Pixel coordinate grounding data
....

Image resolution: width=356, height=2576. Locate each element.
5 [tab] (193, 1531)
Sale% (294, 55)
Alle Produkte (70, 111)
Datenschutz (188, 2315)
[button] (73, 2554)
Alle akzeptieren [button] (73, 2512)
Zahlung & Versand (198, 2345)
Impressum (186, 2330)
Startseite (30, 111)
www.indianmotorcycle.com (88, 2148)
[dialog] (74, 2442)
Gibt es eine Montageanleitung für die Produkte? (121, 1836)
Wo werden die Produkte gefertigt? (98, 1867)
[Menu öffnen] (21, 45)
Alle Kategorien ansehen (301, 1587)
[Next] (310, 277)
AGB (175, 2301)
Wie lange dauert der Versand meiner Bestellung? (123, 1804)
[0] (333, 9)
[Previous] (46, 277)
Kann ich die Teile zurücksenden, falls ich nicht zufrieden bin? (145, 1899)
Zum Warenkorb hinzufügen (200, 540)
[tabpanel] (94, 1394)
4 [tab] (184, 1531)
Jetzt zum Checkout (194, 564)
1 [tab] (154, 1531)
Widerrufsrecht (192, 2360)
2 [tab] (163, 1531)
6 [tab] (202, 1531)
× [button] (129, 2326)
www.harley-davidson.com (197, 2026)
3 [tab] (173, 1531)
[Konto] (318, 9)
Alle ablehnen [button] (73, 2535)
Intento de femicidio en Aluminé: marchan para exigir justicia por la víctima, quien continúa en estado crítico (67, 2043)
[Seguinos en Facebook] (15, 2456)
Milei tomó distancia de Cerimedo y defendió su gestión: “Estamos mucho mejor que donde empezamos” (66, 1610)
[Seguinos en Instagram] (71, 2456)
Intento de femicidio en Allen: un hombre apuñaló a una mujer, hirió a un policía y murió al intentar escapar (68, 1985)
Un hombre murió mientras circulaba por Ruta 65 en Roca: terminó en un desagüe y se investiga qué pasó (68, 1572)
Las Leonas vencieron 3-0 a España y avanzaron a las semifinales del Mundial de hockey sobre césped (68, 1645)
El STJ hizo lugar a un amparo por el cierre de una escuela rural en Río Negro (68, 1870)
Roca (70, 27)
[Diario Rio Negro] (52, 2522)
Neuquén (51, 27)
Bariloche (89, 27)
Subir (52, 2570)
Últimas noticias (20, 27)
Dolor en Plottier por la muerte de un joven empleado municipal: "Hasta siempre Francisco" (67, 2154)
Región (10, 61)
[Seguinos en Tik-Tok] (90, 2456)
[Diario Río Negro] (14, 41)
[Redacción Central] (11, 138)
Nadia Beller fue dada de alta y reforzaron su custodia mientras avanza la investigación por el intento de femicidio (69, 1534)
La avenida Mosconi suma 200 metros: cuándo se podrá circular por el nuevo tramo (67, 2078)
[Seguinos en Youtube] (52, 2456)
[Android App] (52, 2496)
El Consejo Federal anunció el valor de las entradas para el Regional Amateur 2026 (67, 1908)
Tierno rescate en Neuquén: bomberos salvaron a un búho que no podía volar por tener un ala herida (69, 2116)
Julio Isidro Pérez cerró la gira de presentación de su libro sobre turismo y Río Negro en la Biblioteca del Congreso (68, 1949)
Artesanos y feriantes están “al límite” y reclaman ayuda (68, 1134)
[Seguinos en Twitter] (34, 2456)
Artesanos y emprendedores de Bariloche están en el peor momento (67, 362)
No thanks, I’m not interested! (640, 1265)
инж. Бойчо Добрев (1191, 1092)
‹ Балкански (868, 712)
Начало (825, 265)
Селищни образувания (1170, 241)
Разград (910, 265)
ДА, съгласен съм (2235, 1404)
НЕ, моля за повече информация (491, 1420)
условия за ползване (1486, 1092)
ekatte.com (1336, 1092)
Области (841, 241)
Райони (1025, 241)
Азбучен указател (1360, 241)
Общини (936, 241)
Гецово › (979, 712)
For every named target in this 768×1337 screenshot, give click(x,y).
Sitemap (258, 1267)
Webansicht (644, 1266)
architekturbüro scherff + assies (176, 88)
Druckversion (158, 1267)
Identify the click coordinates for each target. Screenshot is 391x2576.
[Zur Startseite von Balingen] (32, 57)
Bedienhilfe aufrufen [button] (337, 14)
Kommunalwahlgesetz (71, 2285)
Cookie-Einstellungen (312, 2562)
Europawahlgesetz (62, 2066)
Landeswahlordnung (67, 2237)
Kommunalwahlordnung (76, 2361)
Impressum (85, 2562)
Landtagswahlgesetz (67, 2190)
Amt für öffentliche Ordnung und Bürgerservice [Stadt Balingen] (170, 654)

....

> **Exercise**
The answer is the records above restated word for word from their opening line through the line that holds "Las Leonas vencieron", both included, and nothing else.

> **Task response**
Image resolution: width=356, height=2576. Locate each element.
5 [tab] (193, 1531)
Sale% (294, 55)
Alle Produkte (70, 111)
Datenschutz (188, 2315)
[button] (73, 2554)
Alle akzeptieren [button] (73, 2512)
Zahlung & Versand (198, 2345)
Impressum (186, 2330)
Startseite (30, 111)
www.indianmotorcycle.com (88, 2148)
[dialog] (74, 2442)
Gibt es eine Montageanleitung für die Produkte? (121, 1836)
Wo werden die Produkte gefertigt? (98, 1867)
[Menu öffnen] (21, 45)
Alle Kategorien ansehen (301, 1587)
[Next] (310, 277)
AGB (175, 2301)
Wie lange dauert der Versand meiner Bestellung? (123, 1804)
[0] (333, 9)
[Previous] (46, 277)
Kann ich die Teile zurücksenden, falls ich nicht zufrieden bin? (145, 1899)
Zum Warenkorb hinzufügen (200, 540)
[tabpanel] (94, 1394)
4 [tab] (184, 1531)
Jetzt zum Checkout (194, 564)
1 [tab] (154, 1531)
Widerrufsrecht (192, 2360)
2 [tab] (163, 1531)
6 [tab] (202, 1531)
× [button] (129, 2326)
www.harley-davidson.com (197, 2026)
3 [tab] (173, 1531)
[Konto] (318, 9)
Alle ablehnen [button] (73, 2535)
Intento de femicidio en Aluminé: marchan para exigir justicia por la víctima, quien continúa en estado crítico (67, 2043)
[Seguinos en Facebook] (15, 2456)
Milei tomó distancia de Cerimedo y defendió su gestión: “Estamos mucho mejor que donde empezamos” (66, 1610)
[Seguinos en Instagram] (71, 2456)
Intento de femicidio en Allen: un hombre apuñaló a una mujer, hirió a un policía y murió al intentar escapar (68, 1985)
Un hombre murió mientras circulaba por Ruta 65 en Roca: terminó en un desagüe y se investiga qué pasó (68, 1572)
Las Leonas vencieron 3-0 a España y avanzaron a las semifinales del Mundial de hockey sobre césped (68, 1645)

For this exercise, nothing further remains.